Something I haven’t done in a while…

So, today, I slept in, I took a nap in the afternoon, and generally took it easy. I didn’t do anything productive today, and just sat around, recharged the batteries, and didn’t worry about much. Tomorrow I’ve got a dentist’s appointment, but today it was just relaxation.

Pretty strange. Didn’t realize how tired I was. What’s even weirder is that I really have no good *reason* to be tired, other than catch-up from the stress that’s been so pervasive over the last four months of working. It feels, genuinely, like detox – like the body’s giving up the habit of being stressed, tense, all those things that you adjust to when you’re constantly requested to do ridiculous things.

I wish I had more time. Still, grateful for the few weeks that I’ve had (including the honeymoon, and time post-resignation where I didn’t really give a flying … care about work, it’s been longer, obviously). Realize how much I’d really *like* to win the lottery, and how well I’d be able to keep myself entertained/engaged without the structure of a daily job. I haven’t once wanted for something to do, or a *goal* to work towards. I put up trim in the downstairs. I wrote parts of the design I’d had in my head. I sketched out a painting I’d like to do. I spent some time in the garden, played a lot with the dog, and cooked the vast majority of the days I could.

I wonder how much of that I can maintain and have a job? In the past, it’s been difficult, but I think the notion of being home 10 minutes after leaving work will hopefully change that. I’m pretty sure the next month will be busy, but we’ll see how well I can manage this work-life balance thing. The grocery store is on the way home. No reason not to keep cooking.

Been watching House, M.D. – it’s a show on Fox, I believe it just ended its second season. Hugh Laurie plays the main character, who’s basically a sarcastic, snide, and incredibly gifted doctor. It’s sort of a “medical mystery” show, though unlike most mystery stories, you’re unlikely to say, figure anything out unless you have extensive medical knowledge – and the stuff they’re dealing with is incredibly obscure. What it’s really about is the interplay between the characters, and this setting provides a very compelling series of things that drive interactions. It’s to medical dramas as the movie Pi is to mathematics. The subject is sort of a MacGuffin – there to push the plot forward, but not critical to what makes the thing tick.
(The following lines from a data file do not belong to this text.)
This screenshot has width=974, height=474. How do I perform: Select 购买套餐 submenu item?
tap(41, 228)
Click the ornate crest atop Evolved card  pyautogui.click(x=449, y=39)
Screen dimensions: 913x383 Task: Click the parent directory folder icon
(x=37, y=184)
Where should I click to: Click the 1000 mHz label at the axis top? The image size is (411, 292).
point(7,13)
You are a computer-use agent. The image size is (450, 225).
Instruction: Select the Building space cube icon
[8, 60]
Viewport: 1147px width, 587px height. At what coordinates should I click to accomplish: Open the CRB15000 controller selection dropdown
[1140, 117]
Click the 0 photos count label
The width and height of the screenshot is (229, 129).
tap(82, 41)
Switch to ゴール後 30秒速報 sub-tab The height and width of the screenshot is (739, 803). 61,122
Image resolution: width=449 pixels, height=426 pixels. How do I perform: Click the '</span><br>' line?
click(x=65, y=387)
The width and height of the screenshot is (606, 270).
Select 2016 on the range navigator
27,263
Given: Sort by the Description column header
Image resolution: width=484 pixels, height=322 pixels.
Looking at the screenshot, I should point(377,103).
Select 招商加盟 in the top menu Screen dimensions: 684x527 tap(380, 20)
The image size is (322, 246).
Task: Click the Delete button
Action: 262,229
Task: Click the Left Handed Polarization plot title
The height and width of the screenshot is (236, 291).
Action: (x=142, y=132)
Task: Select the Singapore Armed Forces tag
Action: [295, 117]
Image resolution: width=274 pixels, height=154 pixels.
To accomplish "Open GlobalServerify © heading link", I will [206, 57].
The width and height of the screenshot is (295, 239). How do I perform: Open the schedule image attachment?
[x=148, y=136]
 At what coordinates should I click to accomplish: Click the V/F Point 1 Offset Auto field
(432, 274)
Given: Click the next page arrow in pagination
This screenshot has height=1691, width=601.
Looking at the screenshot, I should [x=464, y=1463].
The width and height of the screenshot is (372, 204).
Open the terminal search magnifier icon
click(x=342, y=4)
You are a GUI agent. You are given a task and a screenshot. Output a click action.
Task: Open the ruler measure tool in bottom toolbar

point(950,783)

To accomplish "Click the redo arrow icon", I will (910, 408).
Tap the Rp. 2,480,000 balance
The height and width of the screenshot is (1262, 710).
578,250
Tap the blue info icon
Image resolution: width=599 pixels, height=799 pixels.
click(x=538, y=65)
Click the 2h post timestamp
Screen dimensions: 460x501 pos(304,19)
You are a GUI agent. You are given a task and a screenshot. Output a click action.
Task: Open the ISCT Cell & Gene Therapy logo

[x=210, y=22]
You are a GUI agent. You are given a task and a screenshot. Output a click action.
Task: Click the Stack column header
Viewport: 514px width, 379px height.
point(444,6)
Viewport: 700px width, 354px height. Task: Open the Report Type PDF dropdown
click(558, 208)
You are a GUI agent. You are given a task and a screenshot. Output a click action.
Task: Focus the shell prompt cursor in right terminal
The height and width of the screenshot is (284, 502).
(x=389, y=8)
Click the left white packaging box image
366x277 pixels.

I think my dad would enjoy it, and maybe relate to the main character. It’s a fascinating show.

Which makes me think of a bunch of things I don’t really know how to say. I mean, I think people relate to House because he says what people think, when they put themselves in his shoes – that is, he talks like you might want to talk to a stupid co-worker. You’d want to tell them they’re an idiot. But at the same time, he acknowledges when people have done well, his staff is (for the most part) loyal to him, and even when he’s wrong, he’s usually able to figure out how to make things better.

So, in some sense, he’s the interior arrogant jerk that resides in me, that I wish the world would accomodate, but won’t. I wish I had the freedom to say the things in the way that he does, because he does it essentially without repercussion. His character operates in an insular enough world that he doesn’t really have to worry about people not liking him – regardless of what he says, he knows they respect him, and more importantly, some of them *understand* him. So, the arrogance, the directness, and the lack of social grace don’t matter. Ah, what a world that’d be. But it’s impossible, I think, both because that’s not the way the world works, by and large, and it’s also not necessarily the way I’m willing or capable of interacting with others.

I’d *love* to tell people I thought were idiots that they were idiots. But it’s not always that simple. Sometimes an idiot has other redeeming qualities. Sometimes you have immense respect for someone’s intelligence, but think they’re a jackass. (what I might think if I worked for someone like House.) But everything’s grey. Sometimes the right thing to do is be blunt, and honest, and not give a shit about how the other person will react in the short term, because it’s the long term change that matters. Other times, you lie, because the short term is all that matters, and you don’t care about making the investment to change their long term behaviour. Sometimes, you know they won’t be able to handle honesty. Whatever. It all depends. And to some degree, Malcolm Reynolds, from Firefly, was that sort of character, where it was interesting to watch his different approaches to different situations, because you knew the core of who this character was, and how he interacted with people he knew illuminated *them*, as it illuminated him.

House has some of that, but it’s much less pronounced.

Hrm.

Anyway. Yeah.

One comment

  1. Perlick says:

    “So, in some sense, he’s the interior arrogant jerk that resides in me, that I wish the world would accomodate, but won’t.”

    What’s weird for me is that I’m so wary of even being perceived as an arrogant jerk that I tone myself way way down when I’m not among friends, to the point where I just come off as boring. There’s a balance somewhere in there where I can be justifiably proud of my accomplishments without seeming like I’m bragging about them, but I haven’t found it yet. Now that I think about it, one of the reasons I don’t want to trumpet myself is that it means I have to live up to whatever I say. House can be an ass as long as he delivers results (I haven’t seen the show, but I’m assuming). Whereas I’d rather be unnoticed and not have to deliver. Hrm.